■ **Required task**
Could you copy every entry below word for word, leaving the pictures out of your answer?

─── Provided material ───

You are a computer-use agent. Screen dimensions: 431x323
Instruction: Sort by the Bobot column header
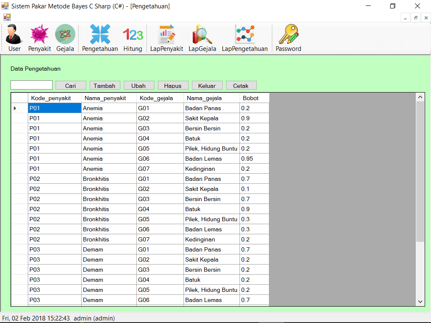tap(254, 98)
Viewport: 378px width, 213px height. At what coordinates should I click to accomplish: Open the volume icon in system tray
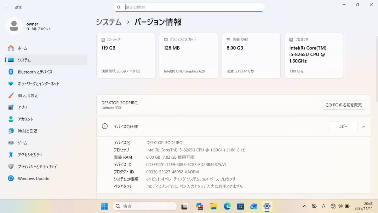(x=340, y=206)
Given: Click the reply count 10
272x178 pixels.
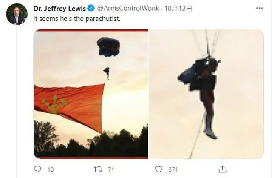Looking at the screenshot, I should [x=51, y=169].
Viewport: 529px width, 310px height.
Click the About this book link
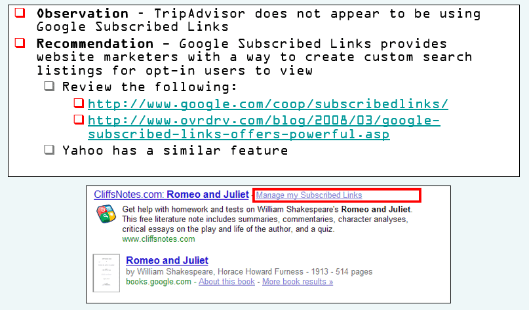tap(227, 282)
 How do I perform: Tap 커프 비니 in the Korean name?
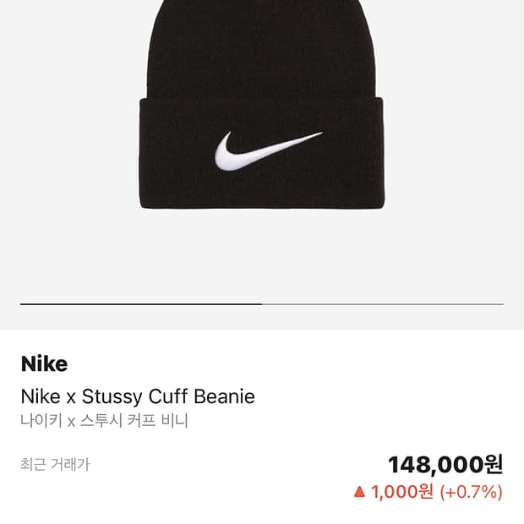(163, 420)
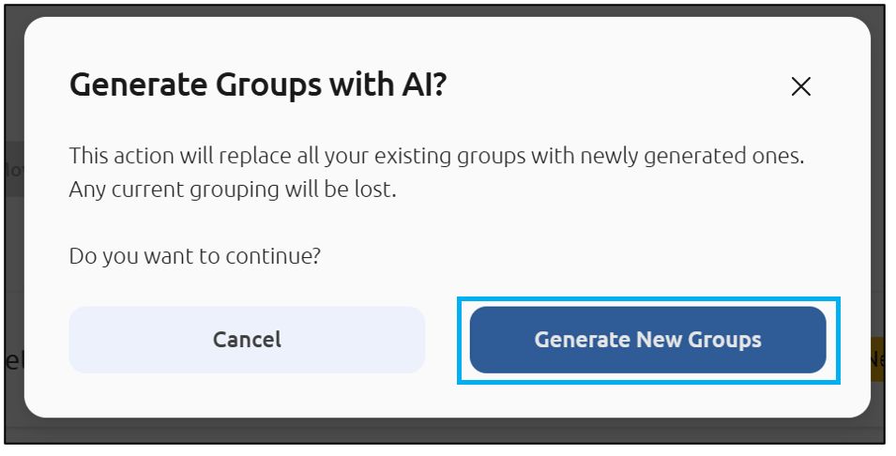Click the "Do you want to continue?" question
Image resolution: width=896 pixels, height=456 pixels.
(195, 255)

───

■ **Exercise response**
You are a computer-use agent. Screen dimensions: 431x323
Instruction: Sort by the Bobot column header
tap(254, 98)
Viewport: 378px width, 213px height. At what coordinates should I click to accomplish: Open the volume icon in system tray
(x=340, y=206)
Given: Click the reply count 10
272x178 pixels.
Looking at the screenshot, I should [x=51, y=169].
Viewport: 529px width, 310px height.
Click the About this book link
tap(227, 282)
 How do I perform: Tap 커프 비니 in the Korean name?
(163, 420)
Click the "Do you want to continue?" question
Image resolution: width=896 pixels, height=456 pixels.
(195, 255)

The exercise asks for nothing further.